De même, l’expression des symptômes semble millésime-dépendante. « En 2024 par exemple, nous avons vu une forte expression », témoigne Céline Chauvenet, directrice technique adjointe au BIVB (Bureau interprofessionnel des vins de Bourgogne). « Les printemps frais et humides sont favorables à l’expression des symptômes, abonde Céline Abidon. Si les températures sont clémentes dès le départ, la pousse est plus régulière, les symptômes moindres. »
Les chercheurs se sont également intéressés à la piste virale, et notamment à celle d’un cocktail viral, qui semble se dessiner. « Nous avons constaté que les pieds symptomatiques présentaient un cocktail de virus (GPGV, court noué, enroulement, etc.) supérieur aux asymptomatiques », informe Céline Abidon. Investiguer cette piste sera donc l’objet du nouveau projet Anovi (pour Anomalies de croissance de la vigne), lancé ce printemps (voir encadré). D’ici là, la cause n’étant pas identifiée, les seules préconisations portent sur les pratiques viticoles : un bon épamprage, un bon ébourgeonnage et une taille courte permettront au cep de favoriser la repousse.
À vous de jouer
Si vous constatez de tels symptômes, la première chose à faire est de vérifier qu’ils correspondent bien à la description régionale dressée par les instituts techniques. Il ne faut notamment pas les confondre avec d’autres maladies, comme le court noué, les dépérissements du clone 161 49-C ou encore le GPGV. « Pour cela, rien de tel que d’observer le cep à différents moments du cycle végétatif », conseille Céline Chauvenet. « Il faut que le cep arbore la totalité des symptômes », ajoute Nicolas Richet.
Une fois que vous avez confirmé qu’il s’agit bien des symptômes d’anomalies de croissance, il vous revient de les signaler via les applications ad hoc, Vigie Bourgogne, Vigie CA (en Champagne) ou encore Vigie Alsace. « Il faut photographier et géolocaliser les ceps avec les symptômes », décrit Nicolas Richet. L’outil remonte alors les signalements. Les techniciens appellent les viticulteurs à l’origine du signalement pour faire un point et si la suspicion est avérée, ils se rendent sur le terrain pour vérifier.
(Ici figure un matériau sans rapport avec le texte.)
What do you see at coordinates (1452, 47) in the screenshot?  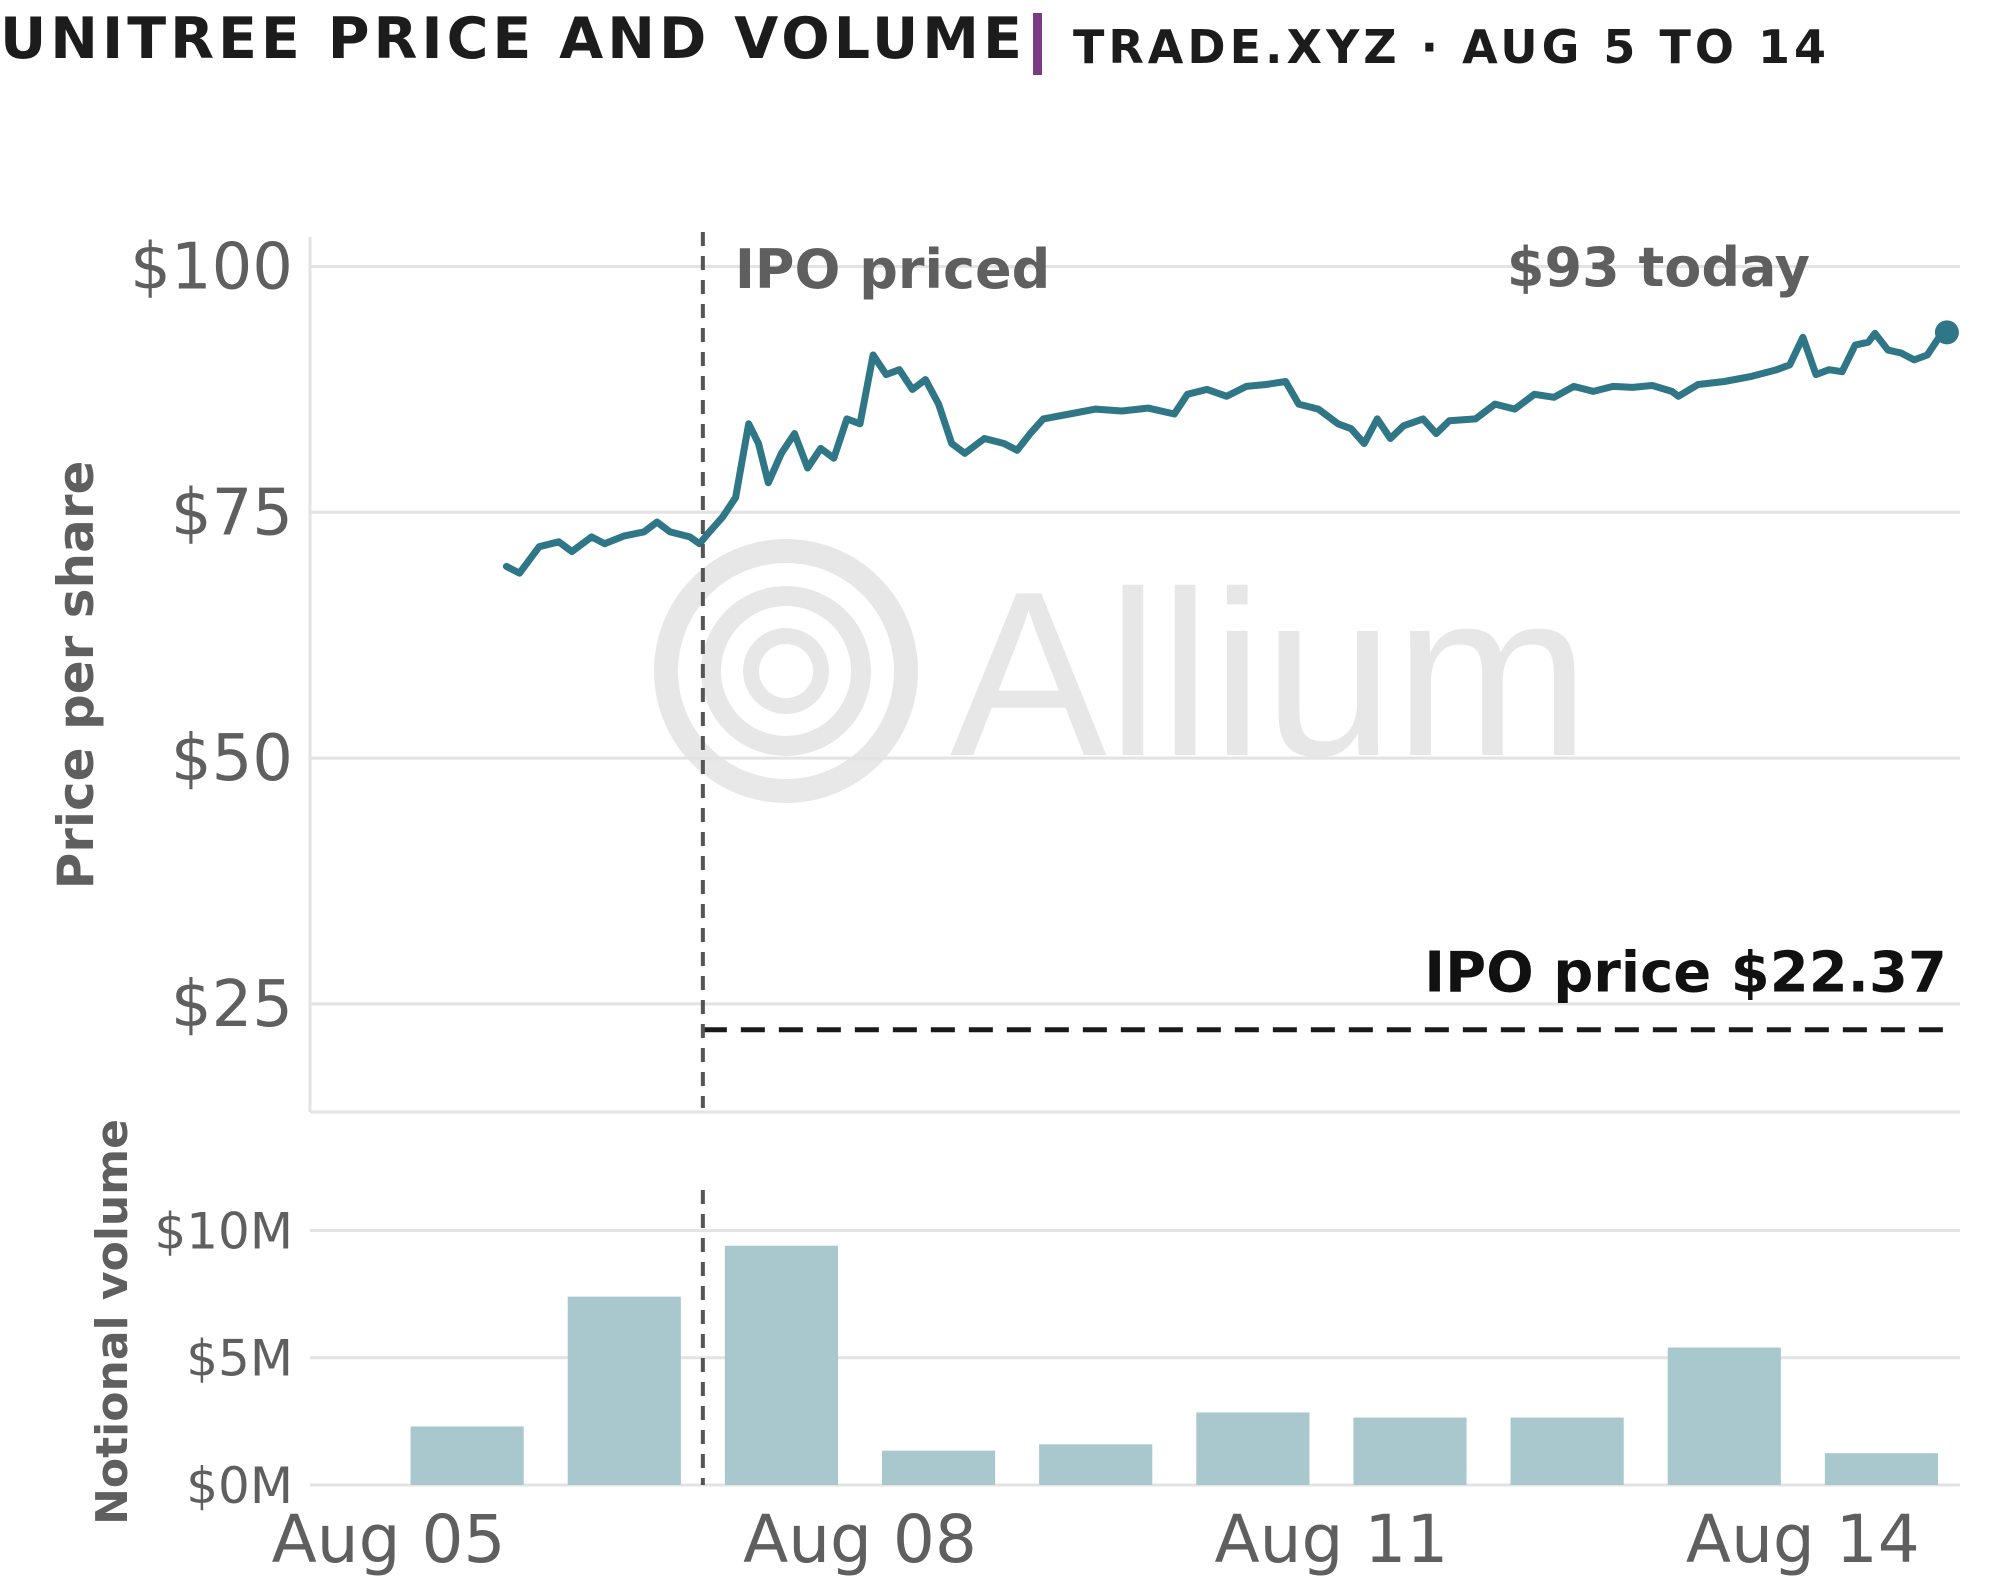 I see `chart-source: TRADE.XYZ · AUG 5 TO 14` at bounding box center [1452, 47].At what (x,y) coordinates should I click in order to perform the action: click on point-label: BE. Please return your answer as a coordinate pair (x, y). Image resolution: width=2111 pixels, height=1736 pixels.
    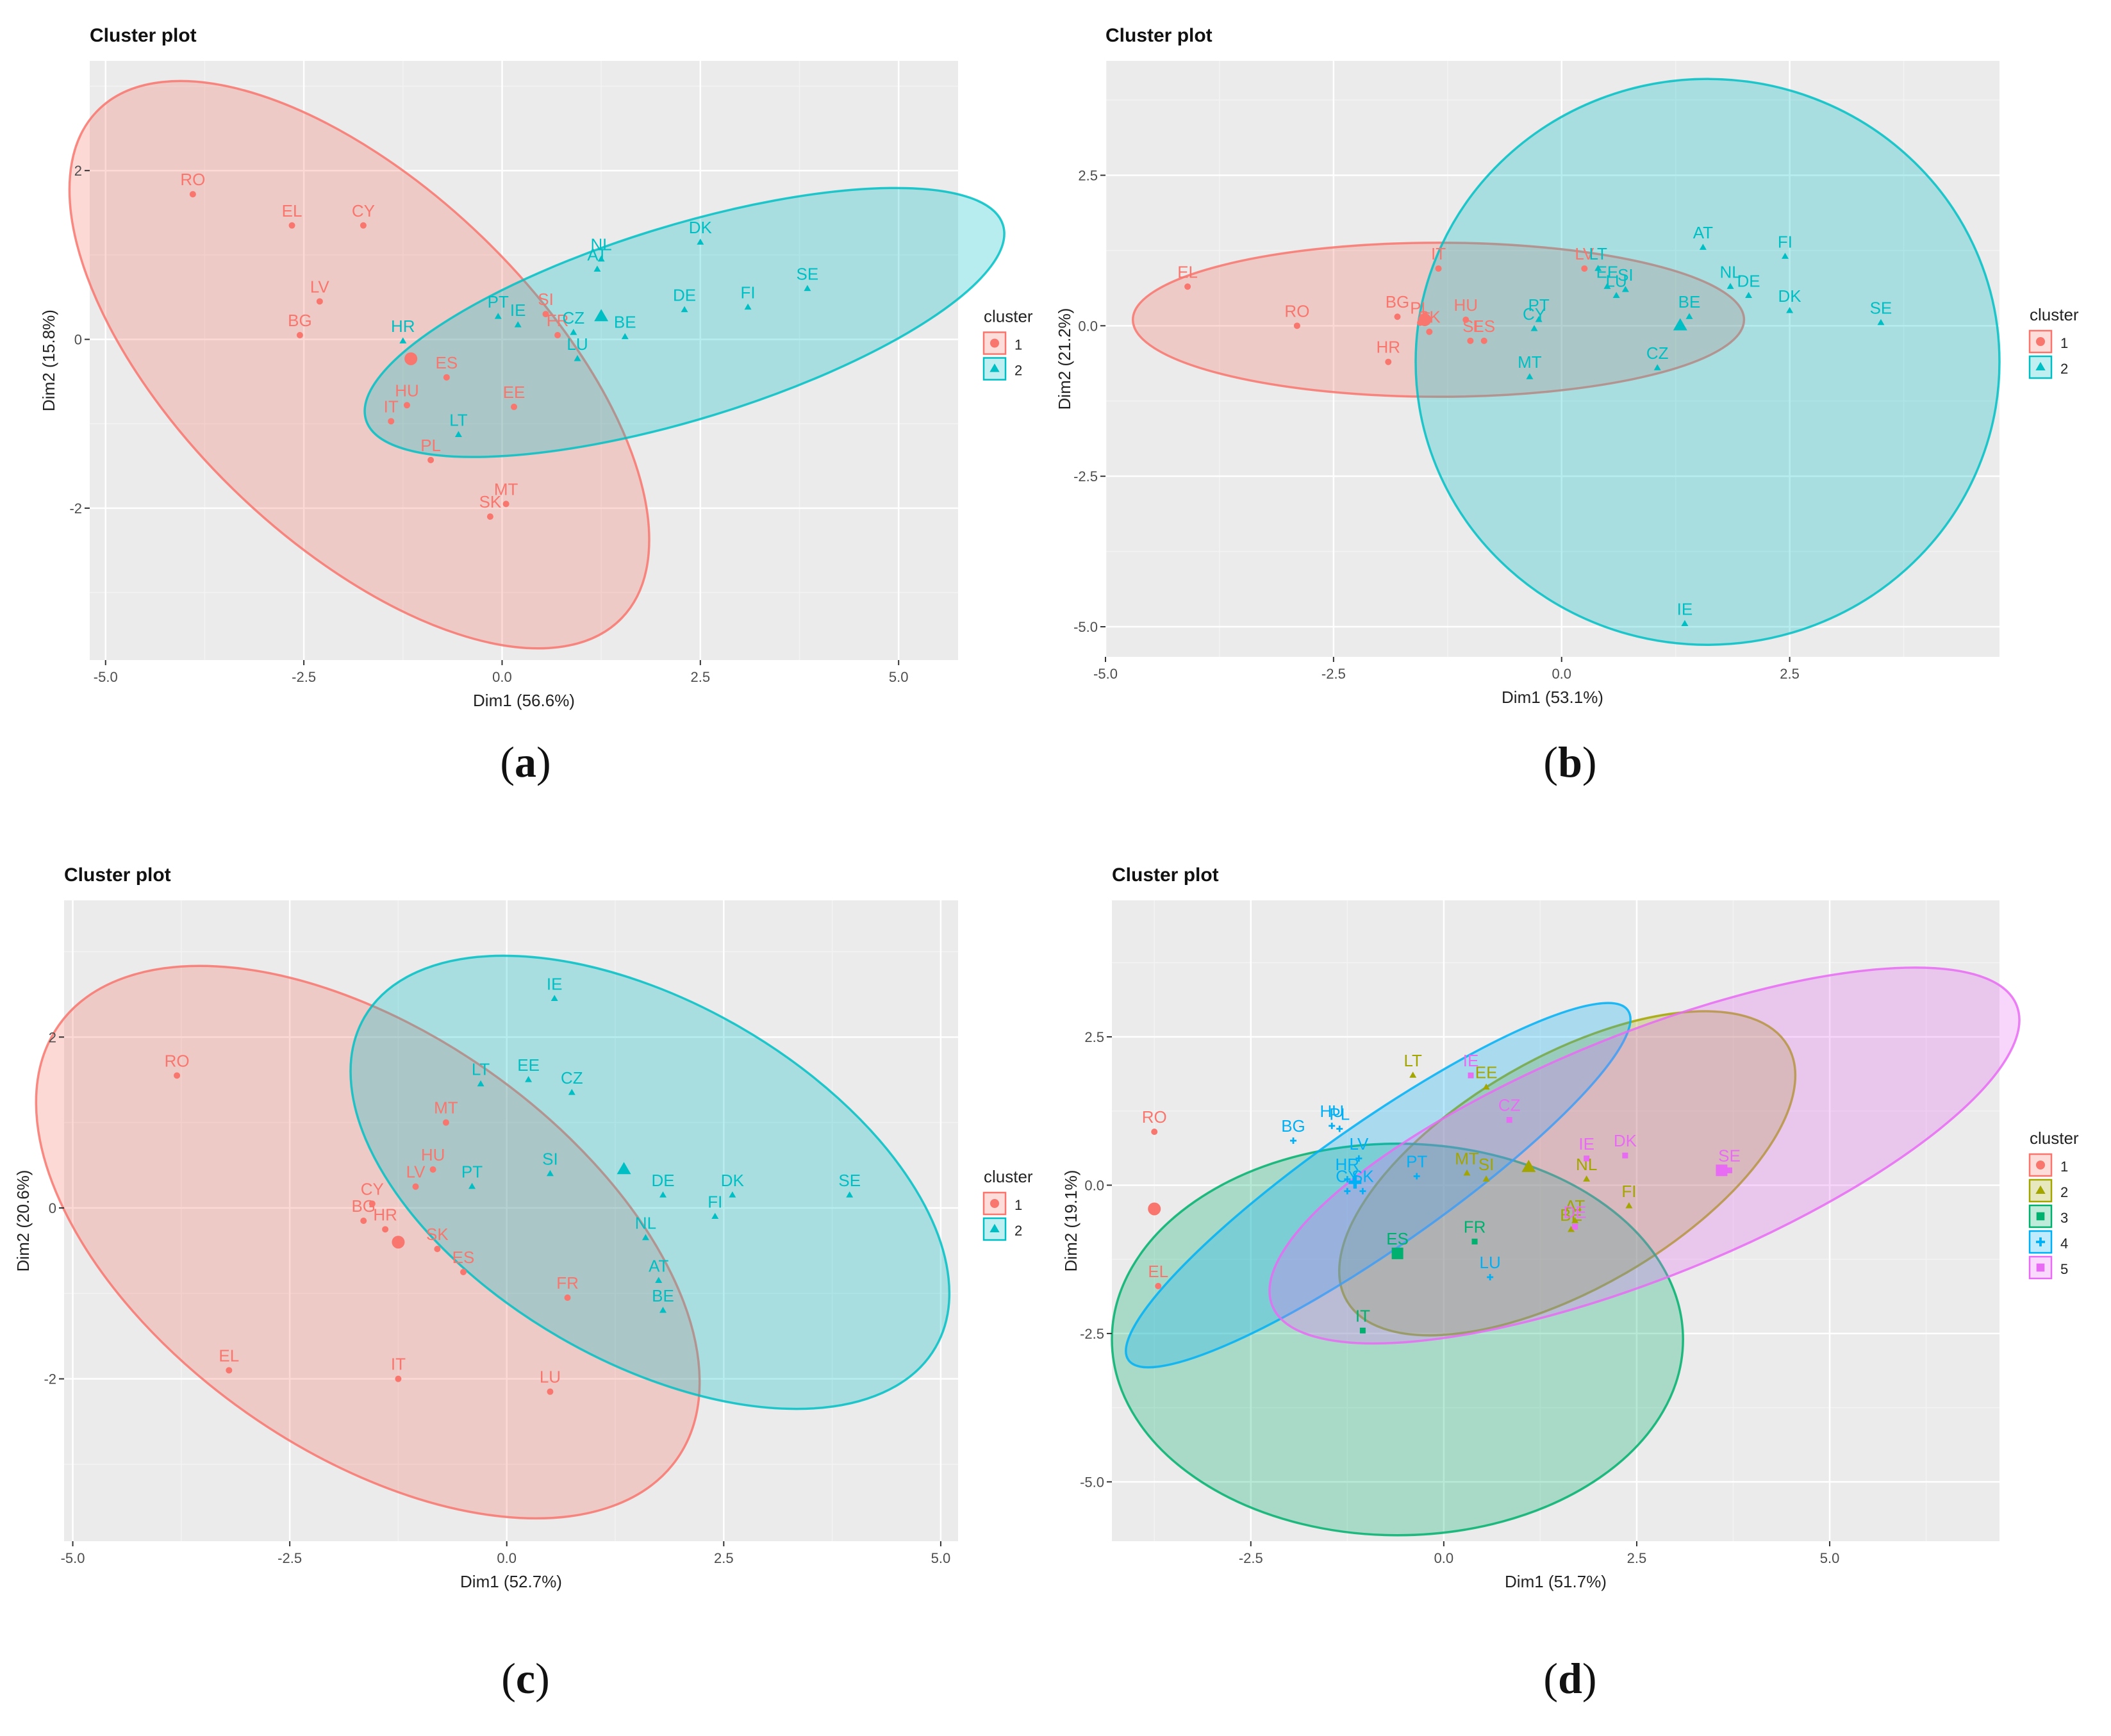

Un projet pour y voir plus clair
Afin d’avancer dans les connaissances afférentes à cette maladie, le nouveau PNDV (1) dédie un projet à part entière à la problématique, nommé Anovi. Le but sera d’analyser les ceps porteurs provenant des trois zones, en vue d’analyser les virus présents, qu’ils soient viticoles ou végétaux. Ce « screening » via un séquençage haut débit, effectué par le laboratoire partenarial associé VitiVirobiome en Alsace, devrait permettre de déterminer si cette maladie est causée ou non par un cocktail viral.